So jedoch ging es nicht. An der mongolischen Grenze musste man das Gepäck aus dem Bus holen und dann in das Grenzgebäude schleppen. Also nichts mit einem Beamten, der gutwillig einen Blick über das Gepäck schweifen lässt und man es dann wieder einräumen kann. Ich stand also vor einem Problem: vier schwere Gepäckstücke, keine Rollwagen zur Beförderung des Gepäcks und nur ich, die kartonschleppend nicht zeitgleich die Gepäckstücke drinnen wie draußen bewachen konnte. Meine Lösung war, die Sachen besonders schnell hineinzuschleppen, und so stand ich bald darauf verschwitzt, aber mit vier Gepäckstücken im Grenzgebäude.
Die Mongolin vor mir hatte noch mehr Gepäckstücke und verteilte sie an herumstehende Leute. Ich weigerte mich, eins an mich zu nehmen, denn ich hatte schon zu viele Geschichten gehört. Zu Recht, wie sich zeigte. Ihr Gepäck wurde beim Durchleuchtungsapparat immer wieder vor- und zurückgeschoben und ich, die hinter ihr in der Reihe stand, musste immer wieder die Kartons, die beim Zurückschalten des Bandes herunterzufallen drohten, hochhieven. Die Mongolin wurde schließlich zu einem Extraschalter gewunken, meine Kartons und der Rucksack wurden kommentarlos durchleuchtet, mein Pass war in Ordnung, ich konnte gehen. Das heißt, erst musste ich die vier Gepäckstücke wieder im Eiltempo vom Gebäude zurück in den Bus tragen.
»Geschafft!«, dachte ich und ließ mich durchnässt, aber erleichtert in den Sitz sinken. Was ich nicht wusste: Die Grenze war noch nicht überschritten. Ich hatte lediglich die mongolische Grenze passiert. Da sich die Zollbeamten anscheinend gegenseitig nicht vertrauen, gab es nur 200 Meter weiter die russische Grenze. Dort wiederholte sich die ganze Prozedur:
Gepäck aus dem Bus, ins Gebäude schleppen, Passkontrolle, am Hund vorbei und alles auf eine Waage hieven. Bis dahin ging alles gut, aber dann wurde ich von einem Grenzpolizisten herausgewunken. Mit routinierter Handbewegung wurde ich aufgefordert, mein Gepäck zu öffnen. Ich öffnete meinen Rucksack und darin lag ganz oben ein Paket für eine meiner Kolleginnen. Der Grenzhund jaulte, denn es war Wurst drin. Der Grenzpolizist interessierte sich mehr für den Namen auf dem Paket, der nicht mit dem meinem übereinstimmte. Er sprach kein Mongolisch und nur wenig Englisch, daher verstand er meine Erklärung, dass es ein Geschenk sei, nicht und redete stattdessen auf mich ein. Auf Russisch, was nun ich nicht verstand.
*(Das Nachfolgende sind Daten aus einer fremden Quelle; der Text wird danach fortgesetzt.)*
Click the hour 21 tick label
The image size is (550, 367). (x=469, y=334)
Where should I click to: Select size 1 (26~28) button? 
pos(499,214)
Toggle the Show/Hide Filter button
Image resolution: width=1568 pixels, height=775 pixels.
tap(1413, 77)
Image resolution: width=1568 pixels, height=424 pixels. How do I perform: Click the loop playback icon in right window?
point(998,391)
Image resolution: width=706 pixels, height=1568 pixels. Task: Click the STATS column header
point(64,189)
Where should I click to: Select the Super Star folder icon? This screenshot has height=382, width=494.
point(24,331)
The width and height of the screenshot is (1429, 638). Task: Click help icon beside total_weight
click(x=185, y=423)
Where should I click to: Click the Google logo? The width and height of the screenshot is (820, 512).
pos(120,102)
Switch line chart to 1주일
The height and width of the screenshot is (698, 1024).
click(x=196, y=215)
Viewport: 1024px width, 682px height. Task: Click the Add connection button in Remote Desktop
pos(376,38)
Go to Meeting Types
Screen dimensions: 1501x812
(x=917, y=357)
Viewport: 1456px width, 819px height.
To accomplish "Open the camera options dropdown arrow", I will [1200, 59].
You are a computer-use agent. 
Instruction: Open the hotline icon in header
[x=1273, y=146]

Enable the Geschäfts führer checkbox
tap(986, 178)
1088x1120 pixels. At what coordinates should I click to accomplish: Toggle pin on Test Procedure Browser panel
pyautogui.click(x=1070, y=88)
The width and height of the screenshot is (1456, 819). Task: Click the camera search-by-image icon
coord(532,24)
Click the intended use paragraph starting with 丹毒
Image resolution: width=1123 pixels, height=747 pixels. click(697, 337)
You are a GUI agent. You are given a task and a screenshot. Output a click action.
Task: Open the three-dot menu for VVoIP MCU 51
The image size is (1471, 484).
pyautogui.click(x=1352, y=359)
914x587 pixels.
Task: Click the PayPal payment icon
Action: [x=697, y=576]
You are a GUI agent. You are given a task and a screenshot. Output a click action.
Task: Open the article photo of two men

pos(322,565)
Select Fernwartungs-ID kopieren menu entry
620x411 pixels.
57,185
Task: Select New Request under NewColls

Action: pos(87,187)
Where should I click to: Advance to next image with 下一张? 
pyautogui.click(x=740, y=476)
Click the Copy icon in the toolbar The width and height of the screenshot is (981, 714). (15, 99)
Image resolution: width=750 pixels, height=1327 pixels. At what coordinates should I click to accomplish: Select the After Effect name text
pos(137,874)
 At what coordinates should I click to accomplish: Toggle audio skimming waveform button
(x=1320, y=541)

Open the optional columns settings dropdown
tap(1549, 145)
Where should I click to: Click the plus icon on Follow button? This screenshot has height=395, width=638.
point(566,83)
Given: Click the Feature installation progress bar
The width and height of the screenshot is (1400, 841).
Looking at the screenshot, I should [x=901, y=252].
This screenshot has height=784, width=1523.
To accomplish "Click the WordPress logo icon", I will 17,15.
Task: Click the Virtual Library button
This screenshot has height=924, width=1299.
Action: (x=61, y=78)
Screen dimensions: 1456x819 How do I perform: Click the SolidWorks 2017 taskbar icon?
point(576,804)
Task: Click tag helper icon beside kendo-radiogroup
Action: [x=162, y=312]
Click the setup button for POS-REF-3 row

Er zeigte auf einen der Kartons: »Open!« Ich tat es. Ich öffnete Karton Nummer eins, zwei und drei. Jeder enthielt japanische Bücher, CDs und amerikanische Schecks und ich fragte mich besorgt, wie lange der Bus wohl auf mich warten würde. Da standen wir, der Grenzpolizist mit seinem Hund und ich zwischen all diesen ungewöhnlichen Utensilien und ich sah förmlich, wie der Mann innerlich abwägte, ob ich harmlos oder gefährlich sei.
Er ließ den Hund noch einmal an allen Gepäckstücken schnüffeln, fegte seine Hand ziellos über die ausgepackten Dinge, sah mich lange an und sagte dann: »O.k.«.
Ich lächelte. Ich war unendlich dankbar für seine Menschenkenntnis und für seine gute Seele in der russischen Grenzmaschinerie. Ich nickte und packte schnell alles wieder ein. Auf einmal stand er wieder neben mir – mit einer Rolle dickem Klebeband – und half mir, die Kartons wieder zuzukleben. »Spasiva«, bedankte ich mich, schleppte die Kartons in den noch wartenden Bus und fiel auf meinen Sitz.
Eine ganz neue Grenzerfahrung und ein Mann, für den ich noch immer tiefe Dankbarkeit empfinde, sooft ich an ihn denke.